▶ Requirement
The expected answer is the set of lines in the data below between the line holding "Комната в 3-к квартире, 22м², 1/2" and the line holding "[Объявление: 1-к квартира, на длительный срок, 41м², 5/9", inclusive, written out exactly.

Saved entries
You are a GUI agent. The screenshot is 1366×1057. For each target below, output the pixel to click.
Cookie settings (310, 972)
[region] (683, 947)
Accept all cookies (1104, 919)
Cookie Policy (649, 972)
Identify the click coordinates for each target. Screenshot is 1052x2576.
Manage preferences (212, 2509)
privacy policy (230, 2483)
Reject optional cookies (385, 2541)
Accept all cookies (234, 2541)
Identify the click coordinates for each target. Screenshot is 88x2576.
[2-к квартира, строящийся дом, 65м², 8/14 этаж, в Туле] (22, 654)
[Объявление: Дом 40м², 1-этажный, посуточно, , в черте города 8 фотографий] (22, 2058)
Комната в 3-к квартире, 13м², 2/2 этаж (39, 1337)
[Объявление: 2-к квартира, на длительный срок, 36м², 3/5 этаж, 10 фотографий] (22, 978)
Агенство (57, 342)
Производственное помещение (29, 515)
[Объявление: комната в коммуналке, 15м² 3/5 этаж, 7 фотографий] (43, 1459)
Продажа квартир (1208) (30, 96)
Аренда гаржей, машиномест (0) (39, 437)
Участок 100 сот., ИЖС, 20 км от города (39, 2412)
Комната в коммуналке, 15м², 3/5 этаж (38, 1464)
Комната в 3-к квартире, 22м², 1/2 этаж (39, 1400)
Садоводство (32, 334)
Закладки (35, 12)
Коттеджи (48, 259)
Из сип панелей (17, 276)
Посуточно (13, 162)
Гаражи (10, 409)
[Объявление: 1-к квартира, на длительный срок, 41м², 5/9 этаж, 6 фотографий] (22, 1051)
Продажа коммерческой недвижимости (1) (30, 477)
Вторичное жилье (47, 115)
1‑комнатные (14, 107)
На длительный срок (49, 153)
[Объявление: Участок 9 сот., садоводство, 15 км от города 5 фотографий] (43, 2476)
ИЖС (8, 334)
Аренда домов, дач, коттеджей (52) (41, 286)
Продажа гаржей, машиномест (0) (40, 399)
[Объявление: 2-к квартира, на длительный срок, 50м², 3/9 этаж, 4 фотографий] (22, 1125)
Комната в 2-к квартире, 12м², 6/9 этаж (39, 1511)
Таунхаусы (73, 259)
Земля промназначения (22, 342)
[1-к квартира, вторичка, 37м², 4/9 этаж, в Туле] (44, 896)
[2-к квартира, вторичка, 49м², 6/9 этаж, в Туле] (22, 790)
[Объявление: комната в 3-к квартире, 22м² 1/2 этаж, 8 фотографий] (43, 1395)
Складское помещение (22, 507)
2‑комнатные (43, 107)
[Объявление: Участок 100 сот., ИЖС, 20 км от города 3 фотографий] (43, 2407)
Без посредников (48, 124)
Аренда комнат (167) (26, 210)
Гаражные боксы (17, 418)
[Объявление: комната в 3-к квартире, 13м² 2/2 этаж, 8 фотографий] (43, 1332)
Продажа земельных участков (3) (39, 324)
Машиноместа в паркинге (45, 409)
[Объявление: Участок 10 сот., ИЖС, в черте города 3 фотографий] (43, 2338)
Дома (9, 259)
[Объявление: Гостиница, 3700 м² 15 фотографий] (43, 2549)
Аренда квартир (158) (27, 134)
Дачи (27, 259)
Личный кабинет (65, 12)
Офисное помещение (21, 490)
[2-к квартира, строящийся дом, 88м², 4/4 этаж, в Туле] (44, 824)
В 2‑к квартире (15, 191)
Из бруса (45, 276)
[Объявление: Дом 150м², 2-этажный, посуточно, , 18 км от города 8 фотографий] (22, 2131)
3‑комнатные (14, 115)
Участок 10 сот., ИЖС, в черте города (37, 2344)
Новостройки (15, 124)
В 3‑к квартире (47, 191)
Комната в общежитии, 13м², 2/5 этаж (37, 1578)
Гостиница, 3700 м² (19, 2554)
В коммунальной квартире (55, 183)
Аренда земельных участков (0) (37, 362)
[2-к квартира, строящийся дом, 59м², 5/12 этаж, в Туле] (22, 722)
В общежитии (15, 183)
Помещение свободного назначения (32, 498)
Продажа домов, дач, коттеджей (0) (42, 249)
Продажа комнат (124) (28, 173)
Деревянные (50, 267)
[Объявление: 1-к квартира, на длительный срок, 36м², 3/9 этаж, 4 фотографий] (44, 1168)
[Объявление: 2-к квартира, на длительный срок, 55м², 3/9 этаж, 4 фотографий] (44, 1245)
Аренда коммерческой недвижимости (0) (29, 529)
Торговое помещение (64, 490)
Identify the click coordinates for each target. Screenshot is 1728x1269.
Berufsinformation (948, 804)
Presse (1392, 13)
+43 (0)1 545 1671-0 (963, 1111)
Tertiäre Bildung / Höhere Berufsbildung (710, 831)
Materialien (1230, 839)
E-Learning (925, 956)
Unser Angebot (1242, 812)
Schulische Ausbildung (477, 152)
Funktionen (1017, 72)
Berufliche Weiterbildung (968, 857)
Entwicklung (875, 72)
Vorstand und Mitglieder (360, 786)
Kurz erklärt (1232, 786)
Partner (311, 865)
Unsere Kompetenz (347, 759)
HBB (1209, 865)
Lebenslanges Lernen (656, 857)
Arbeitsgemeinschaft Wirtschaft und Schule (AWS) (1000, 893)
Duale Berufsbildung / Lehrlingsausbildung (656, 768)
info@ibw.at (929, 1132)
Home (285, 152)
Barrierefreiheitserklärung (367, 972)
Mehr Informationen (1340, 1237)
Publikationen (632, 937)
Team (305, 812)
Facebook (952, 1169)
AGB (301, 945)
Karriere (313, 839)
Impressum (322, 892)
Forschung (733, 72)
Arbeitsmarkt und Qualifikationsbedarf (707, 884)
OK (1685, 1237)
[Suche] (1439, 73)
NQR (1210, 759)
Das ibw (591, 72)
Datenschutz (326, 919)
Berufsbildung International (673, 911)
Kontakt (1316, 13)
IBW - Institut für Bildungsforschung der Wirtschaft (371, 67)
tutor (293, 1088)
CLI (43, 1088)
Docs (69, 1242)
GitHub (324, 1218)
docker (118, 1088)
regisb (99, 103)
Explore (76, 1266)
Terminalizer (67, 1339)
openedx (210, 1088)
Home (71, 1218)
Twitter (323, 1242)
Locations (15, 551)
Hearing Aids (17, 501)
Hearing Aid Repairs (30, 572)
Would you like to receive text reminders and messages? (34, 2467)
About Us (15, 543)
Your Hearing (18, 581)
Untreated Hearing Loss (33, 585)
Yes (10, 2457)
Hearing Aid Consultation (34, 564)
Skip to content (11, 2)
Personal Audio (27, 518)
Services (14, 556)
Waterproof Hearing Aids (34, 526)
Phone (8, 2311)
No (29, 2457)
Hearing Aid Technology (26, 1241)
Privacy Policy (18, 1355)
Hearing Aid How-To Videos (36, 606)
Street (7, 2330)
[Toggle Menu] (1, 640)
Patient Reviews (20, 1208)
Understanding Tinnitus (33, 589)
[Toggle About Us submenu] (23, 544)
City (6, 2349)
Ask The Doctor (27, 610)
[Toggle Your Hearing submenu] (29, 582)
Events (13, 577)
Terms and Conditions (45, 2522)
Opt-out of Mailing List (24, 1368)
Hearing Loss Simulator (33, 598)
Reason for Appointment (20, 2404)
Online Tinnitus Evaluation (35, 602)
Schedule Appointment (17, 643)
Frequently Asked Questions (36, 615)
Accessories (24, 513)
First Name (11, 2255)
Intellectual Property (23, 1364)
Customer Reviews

▶ Your response
Комната в 3-к квартире, 22м², 1/2 этаж (39, 1400)
Садоводство (32, 334)
Закладки (35, 12)
Коттеджи (48, 259)
Из сип панелей (17, 276)
Посуточно (13, 162)
Гаражи (10, 409)
[Объявление: 1-к квартира, на длительный срок, 41м², 5/9 этаж, 6 фотографий] (22, 1051)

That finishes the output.